*What is expected*
Lines holding the string "ribbon" are the ones to copy; find them all in the data.
--
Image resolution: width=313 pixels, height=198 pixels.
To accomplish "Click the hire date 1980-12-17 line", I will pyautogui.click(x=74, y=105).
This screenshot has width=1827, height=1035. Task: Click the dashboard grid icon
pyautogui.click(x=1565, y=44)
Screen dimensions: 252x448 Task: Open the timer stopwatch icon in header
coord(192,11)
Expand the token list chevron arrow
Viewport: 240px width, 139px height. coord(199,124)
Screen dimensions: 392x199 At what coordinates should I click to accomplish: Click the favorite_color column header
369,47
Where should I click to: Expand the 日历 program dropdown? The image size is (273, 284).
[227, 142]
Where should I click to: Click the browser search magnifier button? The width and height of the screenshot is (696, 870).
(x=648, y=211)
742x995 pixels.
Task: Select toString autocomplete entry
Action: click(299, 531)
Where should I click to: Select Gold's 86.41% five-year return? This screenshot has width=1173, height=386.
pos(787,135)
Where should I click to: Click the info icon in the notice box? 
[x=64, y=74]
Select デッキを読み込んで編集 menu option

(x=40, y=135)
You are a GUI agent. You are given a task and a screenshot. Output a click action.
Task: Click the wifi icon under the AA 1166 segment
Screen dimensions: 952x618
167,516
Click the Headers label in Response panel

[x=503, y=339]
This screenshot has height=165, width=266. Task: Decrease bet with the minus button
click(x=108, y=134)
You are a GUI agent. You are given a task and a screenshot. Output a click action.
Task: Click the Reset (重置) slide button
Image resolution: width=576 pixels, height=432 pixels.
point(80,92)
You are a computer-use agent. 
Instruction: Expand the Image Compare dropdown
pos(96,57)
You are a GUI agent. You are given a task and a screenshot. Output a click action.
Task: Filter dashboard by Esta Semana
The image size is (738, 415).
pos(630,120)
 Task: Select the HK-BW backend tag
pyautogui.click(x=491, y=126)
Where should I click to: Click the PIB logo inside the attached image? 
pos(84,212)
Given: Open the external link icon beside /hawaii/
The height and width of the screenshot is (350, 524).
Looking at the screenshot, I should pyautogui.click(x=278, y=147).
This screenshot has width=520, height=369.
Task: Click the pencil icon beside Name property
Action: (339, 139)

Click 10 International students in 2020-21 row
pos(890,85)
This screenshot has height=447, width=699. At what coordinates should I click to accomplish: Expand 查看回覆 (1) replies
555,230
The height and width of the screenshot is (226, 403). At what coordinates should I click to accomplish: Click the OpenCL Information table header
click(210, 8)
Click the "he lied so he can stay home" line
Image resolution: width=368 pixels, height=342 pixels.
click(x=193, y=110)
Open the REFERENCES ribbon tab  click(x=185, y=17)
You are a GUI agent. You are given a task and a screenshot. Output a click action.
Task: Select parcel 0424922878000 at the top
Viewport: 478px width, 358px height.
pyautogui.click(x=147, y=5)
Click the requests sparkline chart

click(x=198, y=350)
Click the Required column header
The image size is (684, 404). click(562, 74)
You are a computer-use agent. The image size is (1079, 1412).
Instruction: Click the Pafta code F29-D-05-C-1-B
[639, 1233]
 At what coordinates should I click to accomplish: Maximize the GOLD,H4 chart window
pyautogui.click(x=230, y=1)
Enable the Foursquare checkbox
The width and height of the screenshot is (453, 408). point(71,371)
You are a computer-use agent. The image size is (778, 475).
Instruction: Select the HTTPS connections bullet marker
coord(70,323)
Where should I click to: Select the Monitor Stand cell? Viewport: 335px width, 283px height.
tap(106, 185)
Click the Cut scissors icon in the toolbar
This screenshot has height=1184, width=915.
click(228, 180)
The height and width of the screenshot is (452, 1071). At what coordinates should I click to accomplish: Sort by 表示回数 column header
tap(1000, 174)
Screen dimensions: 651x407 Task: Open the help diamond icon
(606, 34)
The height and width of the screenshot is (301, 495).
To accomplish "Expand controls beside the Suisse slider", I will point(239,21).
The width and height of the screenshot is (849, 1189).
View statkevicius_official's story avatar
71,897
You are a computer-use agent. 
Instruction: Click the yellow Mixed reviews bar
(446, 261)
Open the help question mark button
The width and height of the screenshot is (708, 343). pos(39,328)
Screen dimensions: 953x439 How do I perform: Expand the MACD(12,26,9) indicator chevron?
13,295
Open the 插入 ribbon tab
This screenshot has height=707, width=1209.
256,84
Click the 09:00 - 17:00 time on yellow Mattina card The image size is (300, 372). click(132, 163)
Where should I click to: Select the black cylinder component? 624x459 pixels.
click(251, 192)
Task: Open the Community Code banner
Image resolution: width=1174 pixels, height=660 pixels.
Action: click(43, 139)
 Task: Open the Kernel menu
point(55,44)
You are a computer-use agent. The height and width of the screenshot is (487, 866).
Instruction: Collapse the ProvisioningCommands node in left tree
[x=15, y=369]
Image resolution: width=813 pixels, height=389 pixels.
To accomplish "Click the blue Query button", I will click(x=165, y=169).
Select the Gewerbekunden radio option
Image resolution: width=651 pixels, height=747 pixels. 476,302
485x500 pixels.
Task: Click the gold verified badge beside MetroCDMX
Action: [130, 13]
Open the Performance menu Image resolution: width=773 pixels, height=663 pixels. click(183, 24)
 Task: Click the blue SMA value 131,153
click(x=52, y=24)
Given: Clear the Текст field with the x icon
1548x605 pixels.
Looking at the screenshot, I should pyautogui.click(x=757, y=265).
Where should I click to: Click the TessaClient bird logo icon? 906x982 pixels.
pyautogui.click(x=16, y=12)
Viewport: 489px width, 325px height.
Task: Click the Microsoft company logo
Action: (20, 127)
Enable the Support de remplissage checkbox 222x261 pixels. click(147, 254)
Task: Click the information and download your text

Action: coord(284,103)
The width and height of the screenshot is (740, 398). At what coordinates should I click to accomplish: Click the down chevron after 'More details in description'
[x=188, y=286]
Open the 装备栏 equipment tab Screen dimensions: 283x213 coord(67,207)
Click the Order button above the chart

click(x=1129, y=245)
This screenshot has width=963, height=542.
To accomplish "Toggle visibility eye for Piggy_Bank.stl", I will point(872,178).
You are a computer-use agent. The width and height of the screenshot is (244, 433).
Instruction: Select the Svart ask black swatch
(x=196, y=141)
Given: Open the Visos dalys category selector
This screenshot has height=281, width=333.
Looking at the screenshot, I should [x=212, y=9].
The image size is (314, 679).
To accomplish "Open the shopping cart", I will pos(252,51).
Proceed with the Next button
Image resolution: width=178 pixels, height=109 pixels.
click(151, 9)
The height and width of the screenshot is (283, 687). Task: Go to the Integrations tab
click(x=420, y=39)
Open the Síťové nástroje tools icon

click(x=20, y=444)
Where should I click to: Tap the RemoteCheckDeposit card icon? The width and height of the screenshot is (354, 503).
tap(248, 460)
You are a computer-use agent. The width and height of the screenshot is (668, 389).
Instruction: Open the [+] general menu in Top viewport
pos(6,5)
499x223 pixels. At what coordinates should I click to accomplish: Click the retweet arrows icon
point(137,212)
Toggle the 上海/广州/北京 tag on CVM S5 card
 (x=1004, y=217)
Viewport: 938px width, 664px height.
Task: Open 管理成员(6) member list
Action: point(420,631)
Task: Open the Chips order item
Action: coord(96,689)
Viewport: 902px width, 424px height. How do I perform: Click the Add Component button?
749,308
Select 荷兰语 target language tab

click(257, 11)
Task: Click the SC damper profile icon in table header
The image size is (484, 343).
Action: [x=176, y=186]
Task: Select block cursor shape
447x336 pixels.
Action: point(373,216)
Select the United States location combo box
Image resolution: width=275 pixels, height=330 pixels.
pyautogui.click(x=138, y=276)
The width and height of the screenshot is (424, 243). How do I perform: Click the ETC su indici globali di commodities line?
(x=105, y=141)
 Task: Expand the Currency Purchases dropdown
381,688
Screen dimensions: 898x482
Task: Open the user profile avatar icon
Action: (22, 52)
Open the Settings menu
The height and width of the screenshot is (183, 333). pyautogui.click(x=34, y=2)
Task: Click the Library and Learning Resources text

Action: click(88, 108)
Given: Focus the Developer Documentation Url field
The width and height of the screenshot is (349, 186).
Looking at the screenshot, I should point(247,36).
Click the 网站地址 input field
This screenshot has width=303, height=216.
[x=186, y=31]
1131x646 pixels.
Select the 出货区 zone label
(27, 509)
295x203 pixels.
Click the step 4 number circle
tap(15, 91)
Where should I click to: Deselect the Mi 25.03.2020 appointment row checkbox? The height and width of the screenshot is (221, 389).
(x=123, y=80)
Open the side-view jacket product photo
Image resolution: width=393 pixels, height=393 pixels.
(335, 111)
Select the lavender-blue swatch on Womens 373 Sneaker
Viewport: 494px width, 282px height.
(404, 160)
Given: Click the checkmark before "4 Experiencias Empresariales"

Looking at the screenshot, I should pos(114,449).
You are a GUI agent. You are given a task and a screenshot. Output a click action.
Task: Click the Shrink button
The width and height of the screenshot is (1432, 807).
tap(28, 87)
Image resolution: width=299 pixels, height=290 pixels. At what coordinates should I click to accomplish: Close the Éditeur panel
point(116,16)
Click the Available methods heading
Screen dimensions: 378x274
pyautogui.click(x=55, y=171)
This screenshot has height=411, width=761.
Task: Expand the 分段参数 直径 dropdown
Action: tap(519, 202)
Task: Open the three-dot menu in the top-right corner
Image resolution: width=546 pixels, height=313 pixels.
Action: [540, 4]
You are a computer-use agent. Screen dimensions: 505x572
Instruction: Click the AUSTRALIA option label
--
*Your response*
Open the REFERENCES ribbon tab  click(x=185, y=17)
Open the 插入 ribbon tab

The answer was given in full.